In urging the court to proceed with the case, Armenia’s agent at the ICJ, Yeghishe Kirakosyan, characterized Azerbaijan’s aggression as racially motivated. “There is no better example of racial discrimination, upsetting peace and security, than Azerbaijan’s recent armed aggressions, which resulted in ethnic cleansing of all of Nagorno-Karabakh,” Kirakosyan said on April 16.
A day earlier, Azerbaijan sought a dismissal, arguing that the case fell outside the ICJ’s mandate, citing a technicality.
Shortly after Armenia filed its suit with the ICJ in 2021, Azerbaijan submitted a similar lawsuit against Yerevan. It may take years for these cases to play out at the ICJ. In the meantime, the court has issued several injunctions, including a ruling handed down last fall that Armenian refugees who had been cleansed from Karabakh had a right to return “in a safe, unimpeded and expeditious manner,” if they wished to do so.
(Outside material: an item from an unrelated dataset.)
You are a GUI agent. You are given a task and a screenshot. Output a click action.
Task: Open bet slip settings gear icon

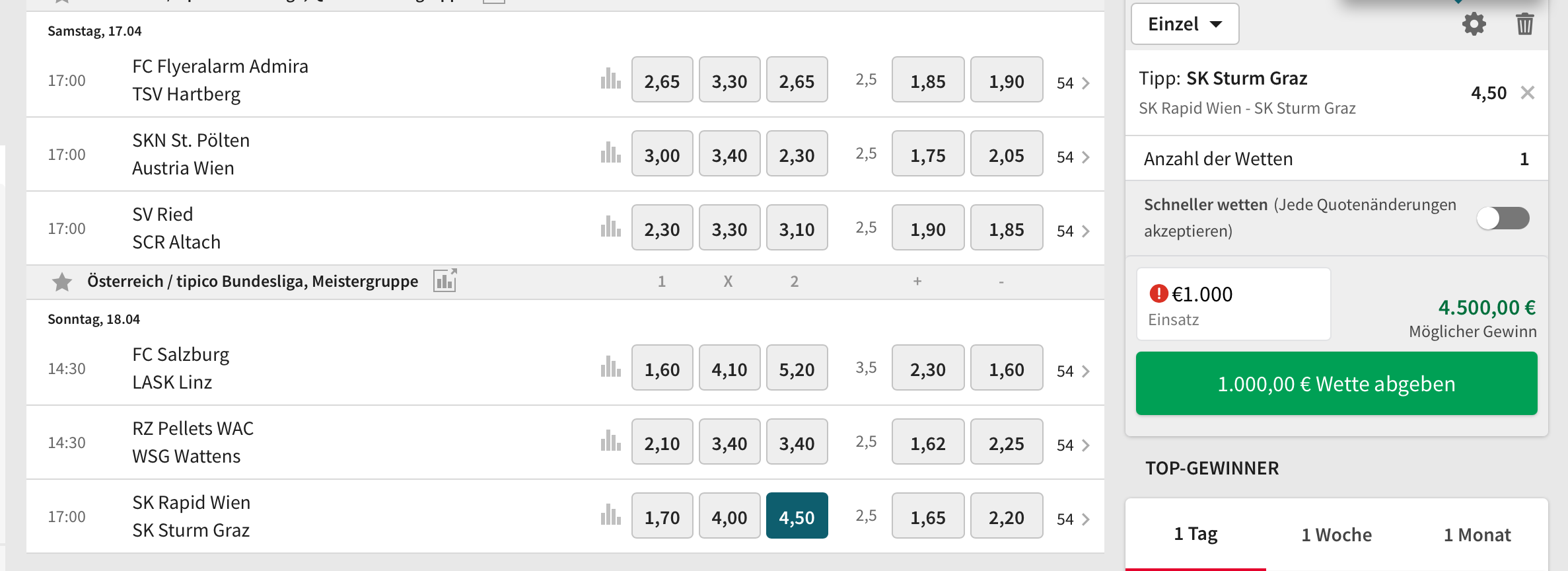1474,24
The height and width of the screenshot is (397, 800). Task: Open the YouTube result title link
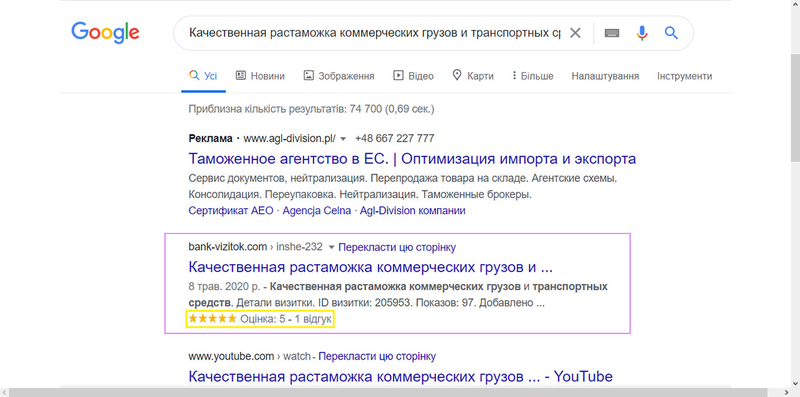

In a separate development, a California-based rights advocacy group petitioned the International Criminal Court (ICC), also headquartered in The Hague, submitting documentation on April 18 of Azerbaijani war crimes in Karabakh, according to an Associated Press report. Officials in Baku had no initial response to the submission. The petition urges the ICC to launch an investigation into the conduct of Azerbaijani citizens during the Karabakh conflict. Armenia became a state party to the ICC in early 2024 after ratifying the Rome Statute, the document that established the court. The ICC and ICJ are distinct legal venues: the ICJ has a broader mandate to address interstate legal disputes, while the ICC tries individuals, not states, in cases of war-related crimes.
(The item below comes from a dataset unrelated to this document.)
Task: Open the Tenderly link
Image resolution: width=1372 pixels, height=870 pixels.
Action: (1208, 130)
The recent legal maneuvering in the Hague comes a month after Armenian Prime Minister Nikol Pashinyan sent up a trial balloon, probing the possibility of both sides dropping their respective cases. During a March 12 news conference, Pashinyan wondered aloud about the utility of pressing on with the legal wrangling once both parties agree on a comprehensive peace deal. The suits could be halted as a final component of any peace agreement, he appeared to suggest.
The possibility of dropping efforts to obtain historical justice has prompted pushback from several different directions in Yerevan, uniting disparate segments of society against any such idea. Critics characterize it as another unilateral concession by the government, following closely on the heels of Pashinyan’s offer to return four disputed villages to Azerbaijan unconditionally out of a desire to hasten the conclusion of a peace agreement.
“It is again in favor of Azerbaijan,” said Artak Beglaryan, a former top official in the no-longer-existing, de facto Nagorno-Karabakh Republic. “It is important to realize that these Azerbaijani complaints [in The Hague] are groundless, unlike the Armenian lawsuits. Baku filed a lawsuit to use it as a subject of political bargaining.”
Armenian human rights advocates have also tried to shoot down Pashinyan’s trial balloon. Over 40 Armenian non-governmental organizations issued a statement describing the ICJ process as critical for holding Azerbaijan accountable for human rights violations and crimes committed against Armenians. Stopping The Hague proceedings would undermine efforts to achieve justice for past victims and prevent future crimes.
“Peace cannot be stable and long-lasting if there is no attempt to restore justice, the purpose of which is not only to restore the violated right but also to prevent possible similar violations in the future”, the statement read.